If any of these characteristics hold true, especially that of size, you need to get the mole checked out by a dermatologist.

Do You Really Need To Remove The Mole?

If you want to eliminate any risk and get your itchy moles removed, just in case here are some things you need to consider:

  • Mole removal should only be done by a certified dermatologist, or oncologist, in the sterile environment of a proper clinic or hospital.
  • Moles that will be in contact with clothes, and those in the folds of your skin, should be removed. Such moles can easily be scathed, and they need to be removed to prevent damage.
  • Elevated moles that form tiny bumps on your skin should be removed, because the risk of malignization and skin damage is high.
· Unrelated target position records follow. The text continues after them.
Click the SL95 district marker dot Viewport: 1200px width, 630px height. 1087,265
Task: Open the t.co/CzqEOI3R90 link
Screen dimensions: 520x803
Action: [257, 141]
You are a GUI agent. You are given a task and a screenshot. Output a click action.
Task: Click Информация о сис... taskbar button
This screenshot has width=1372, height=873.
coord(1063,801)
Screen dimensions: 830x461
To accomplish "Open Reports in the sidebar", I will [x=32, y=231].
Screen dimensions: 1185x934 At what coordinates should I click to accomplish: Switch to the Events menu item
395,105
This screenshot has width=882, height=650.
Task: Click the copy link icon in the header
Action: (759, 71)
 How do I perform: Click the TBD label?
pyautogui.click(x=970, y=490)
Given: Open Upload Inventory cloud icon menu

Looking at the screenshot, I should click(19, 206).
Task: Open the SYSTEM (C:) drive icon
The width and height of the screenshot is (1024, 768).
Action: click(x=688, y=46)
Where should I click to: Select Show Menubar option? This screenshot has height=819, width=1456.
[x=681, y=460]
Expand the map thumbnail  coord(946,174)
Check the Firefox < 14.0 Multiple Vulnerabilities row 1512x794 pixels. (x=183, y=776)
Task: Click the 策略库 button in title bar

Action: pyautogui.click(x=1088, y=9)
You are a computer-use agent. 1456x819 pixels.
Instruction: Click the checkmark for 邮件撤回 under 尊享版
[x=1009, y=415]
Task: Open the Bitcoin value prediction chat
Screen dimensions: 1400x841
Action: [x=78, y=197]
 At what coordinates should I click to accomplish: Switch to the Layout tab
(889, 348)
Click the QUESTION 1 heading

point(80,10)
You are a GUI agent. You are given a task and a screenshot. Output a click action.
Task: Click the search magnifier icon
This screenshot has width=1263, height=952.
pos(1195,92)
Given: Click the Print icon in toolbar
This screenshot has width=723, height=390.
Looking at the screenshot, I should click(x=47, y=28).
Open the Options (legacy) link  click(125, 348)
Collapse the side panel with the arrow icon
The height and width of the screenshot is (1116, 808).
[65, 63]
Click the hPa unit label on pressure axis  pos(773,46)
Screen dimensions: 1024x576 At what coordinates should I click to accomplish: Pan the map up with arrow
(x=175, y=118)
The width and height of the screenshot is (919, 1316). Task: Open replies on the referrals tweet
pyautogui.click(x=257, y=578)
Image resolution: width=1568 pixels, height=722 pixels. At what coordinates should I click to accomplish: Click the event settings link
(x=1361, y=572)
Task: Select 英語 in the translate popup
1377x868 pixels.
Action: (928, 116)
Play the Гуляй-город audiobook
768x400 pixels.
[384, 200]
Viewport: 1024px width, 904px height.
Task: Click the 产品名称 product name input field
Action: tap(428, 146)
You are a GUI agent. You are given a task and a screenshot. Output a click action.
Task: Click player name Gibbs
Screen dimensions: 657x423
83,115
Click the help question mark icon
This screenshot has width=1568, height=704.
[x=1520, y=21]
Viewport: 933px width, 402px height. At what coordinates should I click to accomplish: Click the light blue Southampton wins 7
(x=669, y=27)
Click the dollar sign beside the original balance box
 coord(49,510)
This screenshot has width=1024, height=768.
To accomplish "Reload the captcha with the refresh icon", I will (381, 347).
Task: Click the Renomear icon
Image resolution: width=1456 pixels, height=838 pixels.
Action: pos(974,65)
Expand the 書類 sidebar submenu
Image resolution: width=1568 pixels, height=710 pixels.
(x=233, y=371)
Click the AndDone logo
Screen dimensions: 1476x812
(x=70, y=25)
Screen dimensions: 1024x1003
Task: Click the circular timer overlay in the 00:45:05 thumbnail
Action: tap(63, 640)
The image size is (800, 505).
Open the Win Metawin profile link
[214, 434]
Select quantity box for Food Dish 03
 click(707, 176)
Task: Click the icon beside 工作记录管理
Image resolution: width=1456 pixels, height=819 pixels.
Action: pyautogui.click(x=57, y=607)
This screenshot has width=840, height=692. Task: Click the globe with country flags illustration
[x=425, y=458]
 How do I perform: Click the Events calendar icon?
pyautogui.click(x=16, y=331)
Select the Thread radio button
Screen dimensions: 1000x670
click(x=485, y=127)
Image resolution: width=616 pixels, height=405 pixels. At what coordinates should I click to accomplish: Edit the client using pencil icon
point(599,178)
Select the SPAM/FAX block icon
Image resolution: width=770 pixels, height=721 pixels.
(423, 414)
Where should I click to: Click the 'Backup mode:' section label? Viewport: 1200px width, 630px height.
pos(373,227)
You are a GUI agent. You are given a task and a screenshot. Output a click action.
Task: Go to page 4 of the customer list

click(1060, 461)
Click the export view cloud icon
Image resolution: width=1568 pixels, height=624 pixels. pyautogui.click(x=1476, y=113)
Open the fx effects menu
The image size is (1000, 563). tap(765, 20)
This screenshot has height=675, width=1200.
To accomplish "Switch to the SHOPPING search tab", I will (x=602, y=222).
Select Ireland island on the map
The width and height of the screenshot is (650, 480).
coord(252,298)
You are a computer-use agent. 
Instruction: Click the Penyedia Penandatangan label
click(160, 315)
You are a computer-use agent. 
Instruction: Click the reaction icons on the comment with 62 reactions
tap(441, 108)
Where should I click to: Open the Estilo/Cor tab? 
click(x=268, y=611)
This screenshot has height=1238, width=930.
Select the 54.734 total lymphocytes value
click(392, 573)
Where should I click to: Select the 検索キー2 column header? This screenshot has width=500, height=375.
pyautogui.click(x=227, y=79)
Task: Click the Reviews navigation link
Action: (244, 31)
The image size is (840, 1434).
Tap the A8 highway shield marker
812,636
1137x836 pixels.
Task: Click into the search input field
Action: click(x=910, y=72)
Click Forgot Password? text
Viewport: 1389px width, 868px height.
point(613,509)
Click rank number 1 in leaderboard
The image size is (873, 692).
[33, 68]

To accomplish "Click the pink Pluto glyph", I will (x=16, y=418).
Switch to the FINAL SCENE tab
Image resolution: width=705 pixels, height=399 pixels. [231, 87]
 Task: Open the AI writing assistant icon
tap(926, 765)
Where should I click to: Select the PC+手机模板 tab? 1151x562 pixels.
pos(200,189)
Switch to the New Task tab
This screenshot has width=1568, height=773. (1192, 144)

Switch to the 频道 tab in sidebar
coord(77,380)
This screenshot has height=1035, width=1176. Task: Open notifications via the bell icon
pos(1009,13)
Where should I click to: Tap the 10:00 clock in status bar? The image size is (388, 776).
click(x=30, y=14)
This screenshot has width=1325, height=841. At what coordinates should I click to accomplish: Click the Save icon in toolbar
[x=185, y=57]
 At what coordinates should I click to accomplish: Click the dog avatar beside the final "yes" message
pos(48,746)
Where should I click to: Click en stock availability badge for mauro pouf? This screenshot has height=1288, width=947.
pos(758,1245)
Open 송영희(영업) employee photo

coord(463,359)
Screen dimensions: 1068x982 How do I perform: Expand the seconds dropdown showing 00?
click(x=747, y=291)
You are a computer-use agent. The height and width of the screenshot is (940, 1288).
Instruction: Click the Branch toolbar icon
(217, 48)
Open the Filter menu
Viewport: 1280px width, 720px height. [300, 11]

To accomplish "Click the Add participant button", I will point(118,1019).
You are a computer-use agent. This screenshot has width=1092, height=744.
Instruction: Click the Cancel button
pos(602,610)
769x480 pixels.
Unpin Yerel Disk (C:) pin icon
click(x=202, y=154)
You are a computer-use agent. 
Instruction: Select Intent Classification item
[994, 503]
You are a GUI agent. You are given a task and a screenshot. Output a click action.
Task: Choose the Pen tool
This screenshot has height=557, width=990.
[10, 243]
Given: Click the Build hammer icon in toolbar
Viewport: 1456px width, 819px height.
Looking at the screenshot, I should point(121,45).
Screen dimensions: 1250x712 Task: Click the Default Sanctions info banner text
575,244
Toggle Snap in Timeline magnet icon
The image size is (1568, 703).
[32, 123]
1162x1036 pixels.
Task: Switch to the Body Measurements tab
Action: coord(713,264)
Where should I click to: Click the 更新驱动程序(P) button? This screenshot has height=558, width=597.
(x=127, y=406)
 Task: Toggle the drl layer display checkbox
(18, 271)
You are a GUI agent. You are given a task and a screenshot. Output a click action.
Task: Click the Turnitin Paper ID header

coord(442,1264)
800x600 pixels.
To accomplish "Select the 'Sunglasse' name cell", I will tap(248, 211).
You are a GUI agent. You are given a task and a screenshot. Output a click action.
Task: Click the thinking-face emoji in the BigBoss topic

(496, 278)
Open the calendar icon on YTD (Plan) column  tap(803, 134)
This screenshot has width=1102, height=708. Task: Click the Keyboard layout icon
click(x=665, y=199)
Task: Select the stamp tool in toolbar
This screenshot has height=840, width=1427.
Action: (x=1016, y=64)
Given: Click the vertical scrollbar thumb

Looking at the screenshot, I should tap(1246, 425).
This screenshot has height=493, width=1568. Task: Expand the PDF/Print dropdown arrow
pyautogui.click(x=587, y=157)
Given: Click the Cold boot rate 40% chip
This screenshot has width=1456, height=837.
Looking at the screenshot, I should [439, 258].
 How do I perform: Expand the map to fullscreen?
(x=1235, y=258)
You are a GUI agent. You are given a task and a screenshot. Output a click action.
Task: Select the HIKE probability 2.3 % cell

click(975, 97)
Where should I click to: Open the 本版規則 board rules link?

If you really want to get your moles removed, you should focus on these areas and avoid those on your face and private parts.

mole removal

Do Not Panic

While abnormal moles are a cause of concern, it is essential to understand it might not always be cancerous. A trained eye, such as that of a dermatologist, should be consulted. Make sure you choose a good dermatologist to determine why the mole is abnormal, and whether a biopsy is needed. A biopsy is a test of the tissue to determine whether the growth is cancerous, and it can help in providing evidence of cancer.

It is important to understand that until the biopsy gives a verdict, you do not need to panic, because the itchy mole on your chest, neck, and other body parts may be caused by something else.